Micronucleus frequency and BMI-1 expression analysis as two possible cytogenetic and molecular metastasis biomarkers in breast cancer

Mahdieh Salimi; Elaheh Esk; ari; Sepehr Sarraf Zadeh

doi:10.4172/2161-0436.C1.003

Micronucleus frequency and BMI-1 expression analysis as two possible cytogenetic and molecular metastasis biomarkers in breast cancer

World Congress on Human Genetics

November 07- 08, 2016 Barcelona, Spain

Mahdieh Salimi, Elaheh Eskandari and Sepehr Sarraf Zadeh

National Institute of Genetic Engineering and Biotechnology, Iran

Posters & Accepted Abstracts: Human Genet Embryol

Abstract :

Breast cancer is a highly invasive and metastatic disease and known for its propensity to recur decades after treatment. Breast cancer cells that undergo epithelial-to-mesenchymal transition (EMT) obtain malignant characteristic, however, the molecular mechanism and/or cytogenetic characteristic underlying this transition are poorly understood. Breast cancer patients have a reduced DNA repair capacity. B-cell-specific Moloney murine leukemia virus integration site 1 (BMI-1) is a Polycomb group protein that is able to induce telomerase activity, enabling the immortalization of epithelial cells.

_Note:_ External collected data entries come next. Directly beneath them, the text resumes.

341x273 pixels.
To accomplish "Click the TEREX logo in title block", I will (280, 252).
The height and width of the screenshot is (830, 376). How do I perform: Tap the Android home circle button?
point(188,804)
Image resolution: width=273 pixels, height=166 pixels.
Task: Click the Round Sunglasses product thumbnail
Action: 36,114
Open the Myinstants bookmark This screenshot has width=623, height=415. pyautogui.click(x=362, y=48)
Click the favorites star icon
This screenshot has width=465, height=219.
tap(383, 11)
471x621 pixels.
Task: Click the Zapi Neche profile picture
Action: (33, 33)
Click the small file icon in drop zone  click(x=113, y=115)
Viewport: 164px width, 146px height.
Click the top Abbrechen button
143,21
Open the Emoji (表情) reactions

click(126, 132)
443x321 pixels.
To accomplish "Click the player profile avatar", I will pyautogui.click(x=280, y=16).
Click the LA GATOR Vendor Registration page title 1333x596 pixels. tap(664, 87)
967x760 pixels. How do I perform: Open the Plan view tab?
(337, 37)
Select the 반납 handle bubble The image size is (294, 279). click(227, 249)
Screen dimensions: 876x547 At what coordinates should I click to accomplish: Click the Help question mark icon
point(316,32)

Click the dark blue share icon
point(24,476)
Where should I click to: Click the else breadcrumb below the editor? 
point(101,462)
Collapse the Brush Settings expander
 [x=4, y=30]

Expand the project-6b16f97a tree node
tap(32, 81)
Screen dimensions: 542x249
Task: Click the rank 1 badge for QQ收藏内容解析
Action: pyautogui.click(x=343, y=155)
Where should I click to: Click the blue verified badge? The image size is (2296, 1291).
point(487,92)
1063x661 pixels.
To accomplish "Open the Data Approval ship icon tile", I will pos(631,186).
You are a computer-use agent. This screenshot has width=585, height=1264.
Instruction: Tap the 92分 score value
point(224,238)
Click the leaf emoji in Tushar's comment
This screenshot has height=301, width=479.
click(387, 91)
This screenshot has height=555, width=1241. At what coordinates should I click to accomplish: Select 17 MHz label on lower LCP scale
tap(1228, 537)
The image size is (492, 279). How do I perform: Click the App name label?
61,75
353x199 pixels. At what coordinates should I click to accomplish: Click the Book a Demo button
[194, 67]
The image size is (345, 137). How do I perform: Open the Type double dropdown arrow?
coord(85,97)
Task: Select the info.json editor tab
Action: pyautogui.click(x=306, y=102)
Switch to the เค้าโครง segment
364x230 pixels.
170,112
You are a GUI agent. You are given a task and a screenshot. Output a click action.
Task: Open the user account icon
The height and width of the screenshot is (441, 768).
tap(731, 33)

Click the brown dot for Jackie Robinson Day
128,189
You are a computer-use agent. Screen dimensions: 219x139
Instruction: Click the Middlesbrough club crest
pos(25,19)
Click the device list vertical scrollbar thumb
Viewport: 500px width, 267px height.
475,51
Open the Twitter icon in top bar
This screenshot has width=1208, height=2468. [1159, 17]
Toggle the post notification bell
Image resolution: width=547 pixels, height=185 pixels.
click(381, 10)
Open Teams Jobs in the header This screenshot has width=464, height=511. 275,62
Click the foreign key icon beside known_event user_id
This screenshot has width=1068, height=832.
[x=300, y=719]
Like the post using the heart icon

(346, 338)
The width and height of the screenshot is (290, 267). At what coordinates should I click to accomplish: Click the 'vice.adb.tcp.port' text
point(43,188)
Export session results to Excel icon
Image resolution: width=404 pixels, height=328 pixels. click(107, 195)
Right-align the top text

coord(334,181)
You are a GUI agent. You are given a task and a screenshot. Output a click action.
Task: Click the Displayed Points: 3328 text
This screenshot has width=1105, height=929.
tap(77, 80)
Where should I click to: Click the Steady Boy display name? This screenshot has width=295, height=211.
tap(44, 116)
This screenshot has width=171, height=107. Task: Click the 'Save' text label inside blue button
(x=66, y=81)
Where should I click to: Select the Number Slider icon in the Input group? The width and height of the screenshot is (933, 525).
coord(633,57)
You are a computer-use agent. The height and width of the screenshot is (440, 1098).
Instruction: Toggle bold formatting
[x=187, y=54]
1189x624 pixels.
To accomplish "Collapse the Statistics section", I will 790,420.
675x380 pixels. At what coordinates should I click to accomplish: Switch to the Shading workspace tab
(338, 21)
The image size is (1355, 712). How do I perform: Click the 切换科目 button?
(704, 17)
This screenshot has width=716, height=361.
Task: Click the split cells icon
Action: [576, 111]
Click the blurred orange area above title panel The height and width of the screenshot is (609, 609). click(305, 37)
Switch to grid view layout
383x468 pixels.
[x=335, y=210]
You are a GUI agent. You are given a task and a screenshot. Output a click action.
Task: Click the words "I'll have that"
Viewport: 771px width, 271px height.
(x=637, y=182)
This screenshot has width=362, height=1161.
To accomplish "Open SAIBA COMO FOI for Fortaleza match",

Immortalized cells are more susceptible to double-strand breaks, which are subsequently repaired by homologous recombination. Overexpression of BMI-1 has been reported in various human cancers and proved to be associated with poor survival. Spontaneous and bleomycin-induced genomic instability and BMI-1 gene expression in peripheral blood of breast cancer patients compared with first degree relatives (FDR) and normal control were examined using the cytokinesis block micronuclei-cytome (CBMN cyt) and real-time RT-PCR assays, respectively. Possible association between these events and a series of clinical-pathological parameters of the tumors were studied. In spite of MN frequency with no association with lymph node involvement, the peripheral blood net frequency of micronuclei and BMI-1 expression were significantly higher in breast cancer patients with distant metastasis. BMI-1 expression level was higher in lymph node positive (LN+) breast cancer compared with LN negatives. Our results indicate that increased genomic instability expressed as micronuclei and higher BMI-1 expression in peripheral blood are associated with metastasis in breast cancer. Therefore implementation of micronucleus assay and BMI-1 expression analysis in blood as possible cytogenetic and molecular biomarkers in clinical level may potentially enhance the quality of management of patients with breast cancer.